-- DATA EXTRACT follows --
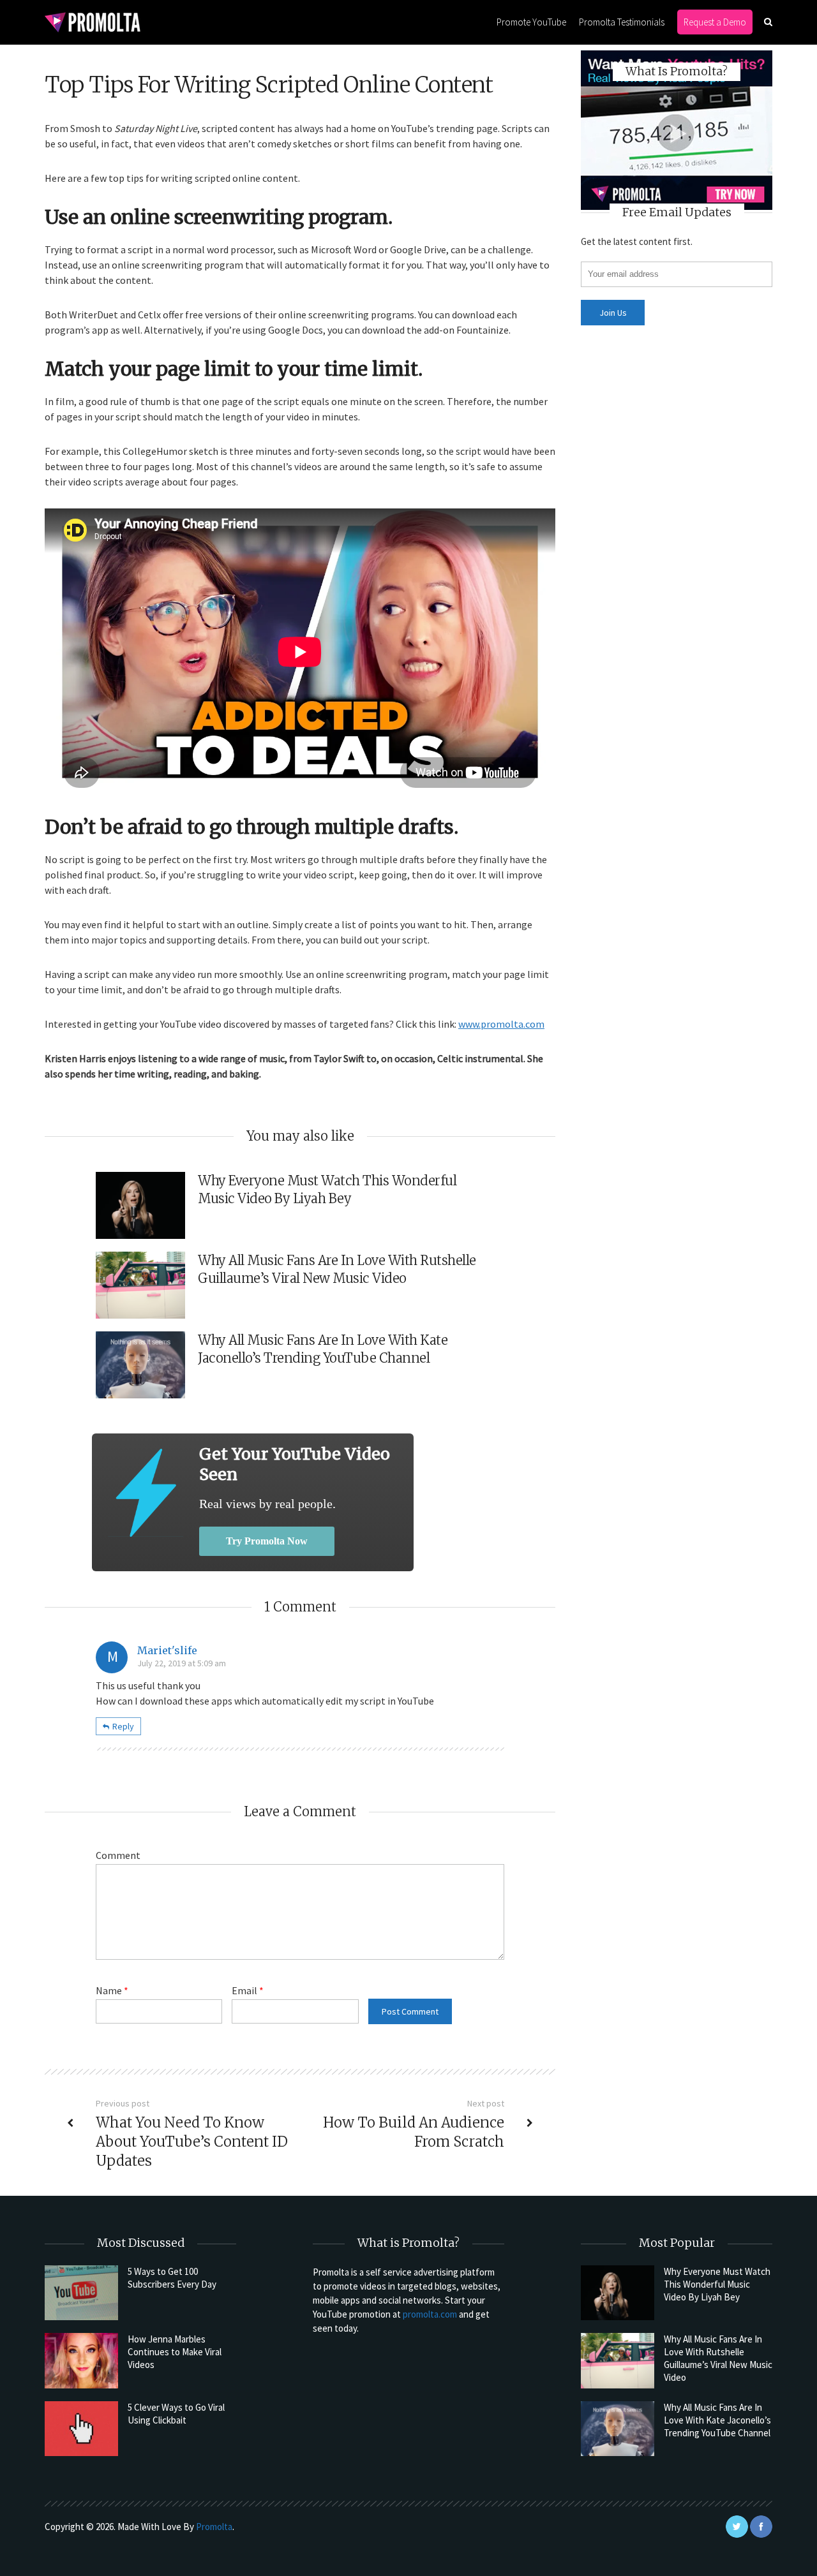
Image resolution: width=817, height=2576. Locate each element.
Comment (118, 1855)
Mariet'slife (167, 1650)
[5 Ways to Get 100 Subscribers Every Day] (81, 2292)
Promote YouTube (531, 22)
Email (248, 1990)
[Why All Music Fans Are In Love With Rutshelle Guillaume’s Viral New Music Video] (617, 2360)
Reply (123, 1726)
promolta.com (430, 2314)
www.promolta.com (501, 1024)
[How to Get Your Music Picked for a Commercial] (145, 1492)
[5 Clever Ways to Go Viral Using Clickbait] (81, 2428)
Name (112, 1990)
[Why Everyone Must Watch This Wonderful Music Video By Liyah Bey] (617, 2292)
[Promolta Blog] (92, 21)
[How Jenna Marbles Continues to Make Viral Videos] (81, 2360)
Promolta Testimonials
-- DATA EXTRACT concluded --
**TRY IT:**
Locate the word "Viral" in the records and collect each line it appears in.

**EXERCISE OUTPUT:**
[Why All Music Fans Are In Love With Rutshelle Guillaume’s Viral New Music Video] (617, 2360)
[5 Clever Ways to Go Viral Using Clickbait] (81, 2428)
[How Jenna Marbles Continues to Make Viral Videos] (81, 2360)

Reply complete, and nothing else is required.